__Problem to solve__:
Please restate exactly what appears in the records below from the first line to the line where "Open options icon" is, that line included.

--- START ---

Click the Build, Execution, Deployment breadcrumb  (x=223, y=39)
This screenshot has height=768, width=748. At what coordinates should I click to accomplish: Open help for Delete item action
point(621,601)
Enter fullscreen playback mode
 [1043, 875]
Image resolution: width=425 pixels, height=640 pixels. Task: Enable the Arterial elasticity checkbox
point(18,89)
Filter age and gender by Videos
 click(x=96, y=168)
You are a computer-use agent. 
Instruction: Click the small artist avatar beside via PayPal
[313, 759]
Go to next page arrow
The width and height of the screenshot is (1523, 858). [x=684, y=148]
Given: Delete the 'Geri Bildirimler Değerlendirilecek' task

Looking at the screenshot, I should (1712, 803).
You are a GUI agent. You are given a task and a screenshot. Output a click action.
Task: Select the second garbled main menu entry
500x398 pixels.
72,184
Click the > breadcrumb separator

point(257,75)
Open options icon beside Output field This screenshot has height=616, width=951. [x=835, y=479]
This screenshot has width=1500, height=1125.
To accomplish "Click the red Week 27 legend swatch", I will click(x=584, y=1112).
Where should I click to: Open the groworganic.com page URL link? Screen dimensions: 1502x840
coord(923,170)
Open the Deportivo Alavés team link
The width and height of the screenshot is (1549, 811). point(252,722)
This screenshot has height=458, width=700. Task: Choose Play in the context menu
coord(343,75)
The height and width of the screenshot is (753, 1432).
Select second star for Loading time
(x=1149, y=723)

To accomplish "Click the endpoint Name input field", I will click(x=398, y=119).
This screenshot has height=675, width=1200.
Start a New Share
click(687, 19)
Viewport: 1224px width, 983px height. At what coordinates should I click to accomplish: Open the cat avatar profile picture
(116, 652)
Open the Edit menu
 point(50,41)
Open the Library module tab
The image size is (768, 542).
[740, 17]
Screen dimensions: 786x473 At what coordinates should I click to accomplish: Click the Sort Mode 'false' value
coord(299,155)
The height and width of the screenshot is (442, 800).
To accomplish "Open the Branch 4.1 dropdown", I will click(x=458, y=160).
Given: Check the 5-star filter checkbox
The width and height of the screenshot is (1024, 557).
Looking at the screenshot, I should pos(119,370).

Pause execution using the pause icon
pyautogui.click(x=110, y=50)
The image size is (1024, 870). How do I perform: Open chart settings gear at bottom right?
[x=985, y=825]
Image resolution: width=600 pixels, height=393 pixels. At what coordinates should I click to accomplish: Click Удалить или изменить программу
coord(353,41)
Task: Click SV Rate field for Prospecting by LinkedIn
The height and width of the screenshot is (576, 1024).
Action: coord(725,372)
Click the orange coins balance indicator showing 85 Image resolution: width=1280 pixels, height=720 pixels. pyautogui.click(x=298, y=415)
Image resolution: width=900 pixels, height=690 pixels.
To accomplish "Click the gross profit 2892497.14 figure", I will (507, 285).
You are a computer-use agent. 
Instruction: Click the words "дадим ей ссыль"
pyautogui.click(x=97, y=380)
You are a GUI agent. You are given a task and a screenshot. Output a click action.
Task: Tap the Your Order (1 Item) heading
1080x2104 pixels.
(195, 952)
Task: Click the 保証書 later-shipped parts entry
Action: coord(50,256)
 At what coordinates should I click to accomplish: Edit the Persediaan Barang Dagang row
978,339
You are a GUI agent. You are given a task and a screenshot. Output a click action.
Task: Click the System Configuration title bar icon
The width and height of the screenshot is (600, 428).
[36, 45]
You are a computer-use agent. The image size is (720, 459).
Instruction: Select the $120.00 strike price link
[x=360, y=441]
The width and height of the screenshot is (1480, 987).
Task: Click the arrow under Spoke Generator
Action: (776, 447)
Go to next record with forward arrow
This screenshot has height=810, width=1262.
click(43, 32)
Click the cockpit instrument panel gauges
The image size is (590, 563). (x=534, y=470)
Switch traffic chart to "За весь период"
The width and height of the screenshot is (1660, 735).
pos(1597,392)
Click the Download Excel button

--- END ---

__Task response__:
Click the Build, Execution, Deployment breadcrumb  (x=223, y=39)
This screenshot has height=768, width=748. At what coordinates should I click to accomplish: Open help for Delete item action
point(621,601)
Enter fullscreen playback mode
 [1043, 875]
Image resolution: width=425 pixels, height=640 pixels. Task: Enable the Arterial elasticity checkbox
point(18,89)
Filter age and gender by Videos
 click(x=96, y=168)
You are a computer-use agent. 
Instruction: Click the small artist avatar beside via PayPal
[313, 759]
Go to next page arrow
The width and height of the screenshot is (1523, 858). [x=684, y=148]
Given: Delete the 'Geri Bildirimler Değerlendirilecek' task

Looking at the screenshot, I should (1712, 803).
You are a GUI agent. You are given a task and a screenshot. Output a click action.
Task: Select the second garbled main menu entry
500x398 pixels.
72,184
Click the > breadcrumb separator

point(257,75)
Open options icon beside Output field This screenshot has height=616, width=951. [x=835, y=479]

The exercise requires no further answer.